LOS ANGELES — To persuade her to give up her tent and move off Aetna Street in Van Nuys, city workers promised La Donna Harrell a clean bed and a hot shower. 


What You Need To Know

  • As of Aug. 18, 148 out of 1,531 Inside Safe participants have found permanent housing, according to the most recent data from the City Administrative Officer
  • 193 have left the program, most going back to the streets
  • More than 1,000 people remain in hotel rooms leased by the city
  • Los Angeles Mayor Karen Bass says participants can stay indefinitely  

But her first week in Mayor Karen Bass’s Inside Safe program did not get off to a good start. 

“My bed that was supposed to be clean was filled with bedbugs,” Harrell said outside her truck parked on Aetna Street. 

The mayor’s office told Spectrum News when they hear about an issue such as bedbugs, the participant is moved and the hotel manager is notified, but the incident left Harrell with a $200 vet bill and deep suspicions of Inside Safe. 

“It’s unsustainable, it’s demeaning, and it’s just not how things should be run,” Harrell said. 

The same program feels like a lifeline for Anthony McLaurin, who fell into homelessness nine months ago after an eviction. 

“I did all I could to not to sleep on the street.

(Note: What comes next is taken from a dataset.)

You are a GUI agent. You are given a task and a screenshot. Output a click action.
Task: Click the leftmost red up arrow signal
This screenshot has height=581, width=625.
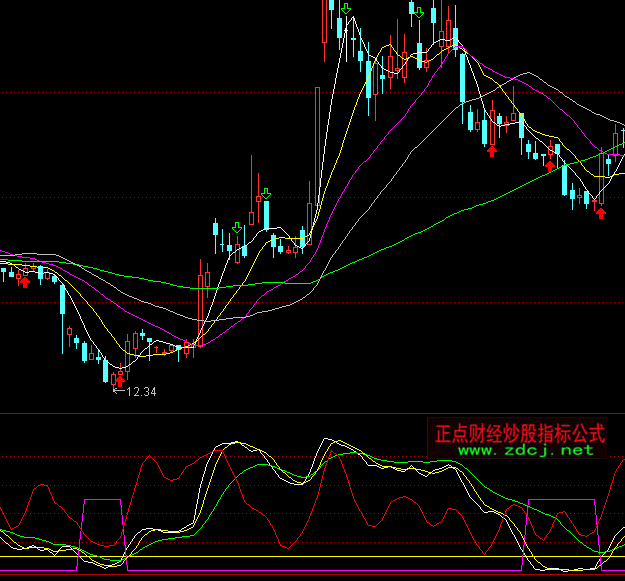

I tried my best, but the sun went down on me,” McLaurin said.

Researchers at the UCLA Luskin Institute on Inequality and Democracy have been tracking the Aetna Street encampment for months, documenting relationships and bonds within the roughly 40 member encampment. Earlier this month, the researchers issued an open letter to Bass, concerned about the community’s displacement by Inside Safe and subsequent police response to enforce a camping ban.

Professor Ananya Roy worries that without a path to permanent housing, Inside Safe participants will eventually end up back on the street. 

“Our concern about the repeated displacement is that people end up more precarious that before,” Roy said. “If, as a city, we are really serious about housing people, these games that are being played with people’s lives… makes it much more difficult to ever bring people inside on a permanent basis.”

Roy helped compile a report on the city’s response to the encampment at Echo Park Lake in 2021 that found a year after the sweep, only 17 out of 180 people had found permanent housing. Most had fallen back into homelessness. 

Roy said the city owes Aetna’s community assurances it will do better. 

“But despite earlier demands by the Aetna community, nothing was given to them in writing,” Roy said.  

Nonetheless, McLaurin remains hopeful, believing he has everything he needs to get back on his feet and pursue a career in music. 

“My future is going to be amazing because I took the chance to challenge myself on believing in it,” he said. 

Now that Inside Safe is complete, tents are regularly swept at Aetna Street, with police arriving days after Spectrum News interviewed Harrell. 

“Just offer me low-income (housing),” Harrell said. “I don’t need to lose liberties for not affording housing in California.”

Harrell said despite her rocky experience, she’s staying in the program for now. Unsure of just how long she’ll be inside safe.